2. High In-knee-tensity
Jump the rope with high knees as fast as possible for 30 seconds on, and 30 seconds off. Repeat the circuit at least 5-10 times. To increase the intensity, advanced trainers can substitute the rest period for regular rope jumping or increase the active time and decrease the rest time. Beginners can do the opposite if a lower intensity is desired.
3. Freestyle Fat Burner
This is where the fun begins. For more experienced rope jumpers, this will be an opportunity to show off your jump roping skills. Starting with the basic jump roping movement, skip for 30 seconds on and 20 seconds off. After the first round, switch up the movement to a more challenging movement and complete the circuit 10 times. A potential progression may look like this:
Basic jump rope, one legged right skip > one legged left skip > crisscrossed skips > running skips > high knee skips > butt kick skips > burpee skips > double-under skips > weighted rope skips.
4. Ultimate Core
It’s no secret jumping rope can help you burn fat. However, it also means it can help you build muscle tone. In this workout, we will be targeting the core to help sculpt out those abs and really bring out your muscle tone.
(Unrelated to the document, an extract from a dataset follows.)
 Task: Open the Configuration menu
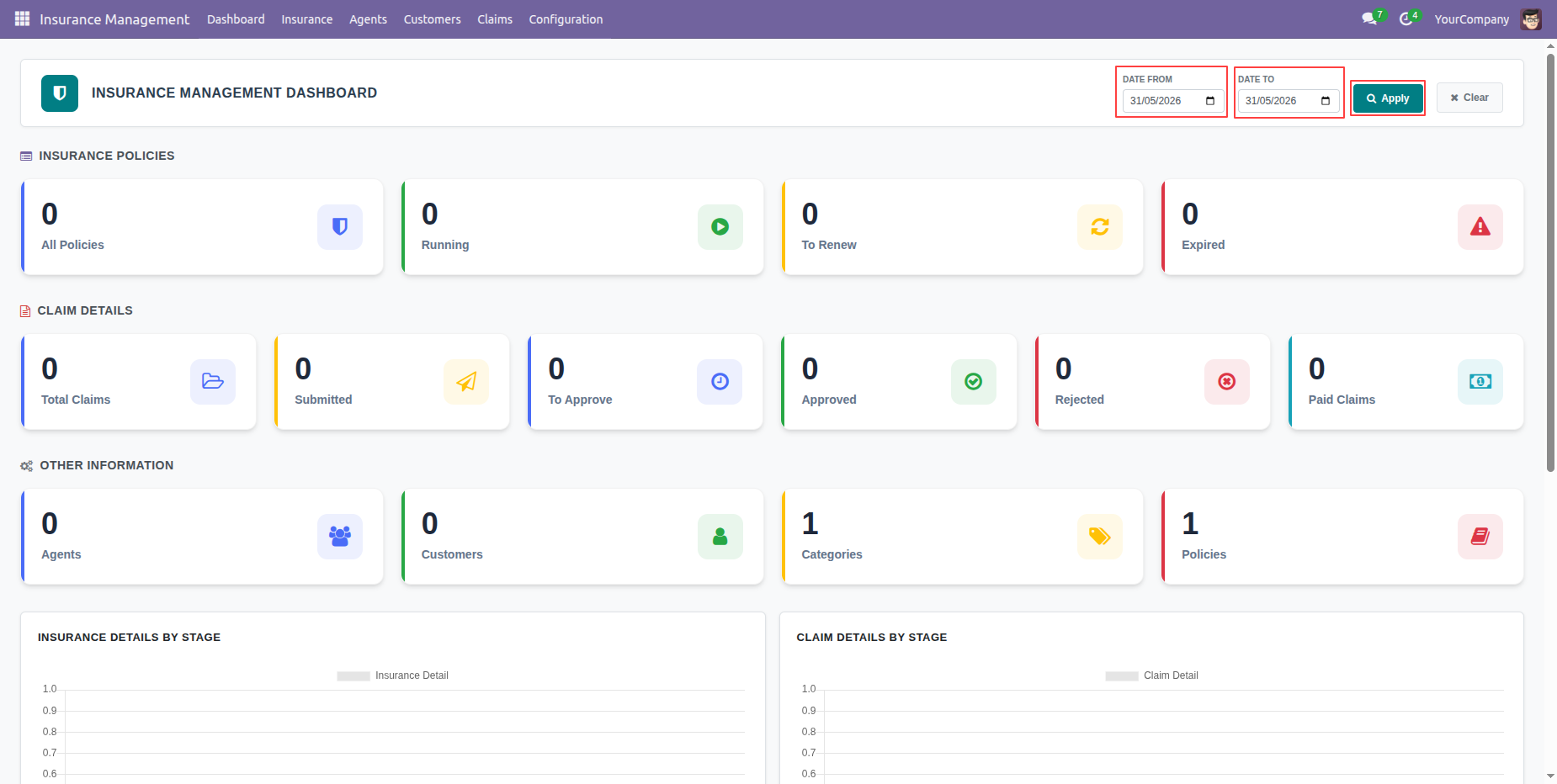click(566, 19)
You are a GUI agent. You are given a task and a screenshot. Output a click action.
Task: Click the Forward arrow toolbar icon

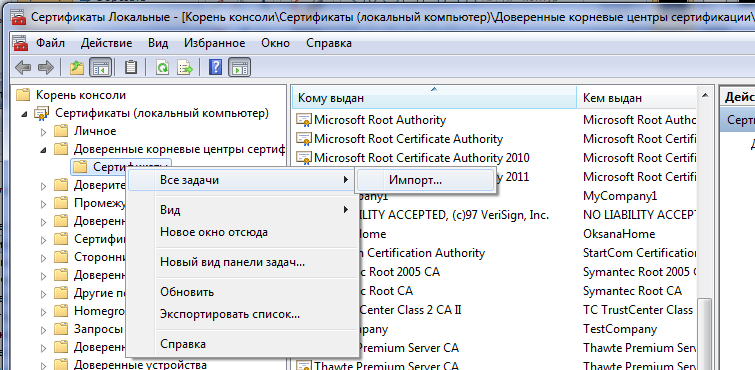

This circuit will be 30 seconds on, 10 seconds off for a duration of 15 mins.
Start with 30 seconds of mountain climbers and high knee jump rope for 30 seconds then rest for 1 minute. Complete this circuit 7 times substituting mountain climbers for burpees, stability ball push-ups, air squats, and planks after each round.
Remember to always mix up your workouts. Pick and choose any from the few we’ve shared or even make up your own jump rope HIIT exercise. The more you do these, the more fat you will burn far after you’re done working out. Don’t forget to incorporate the jump rope into other workouts you do as it helps build condition, balance, and coordination. Get at it.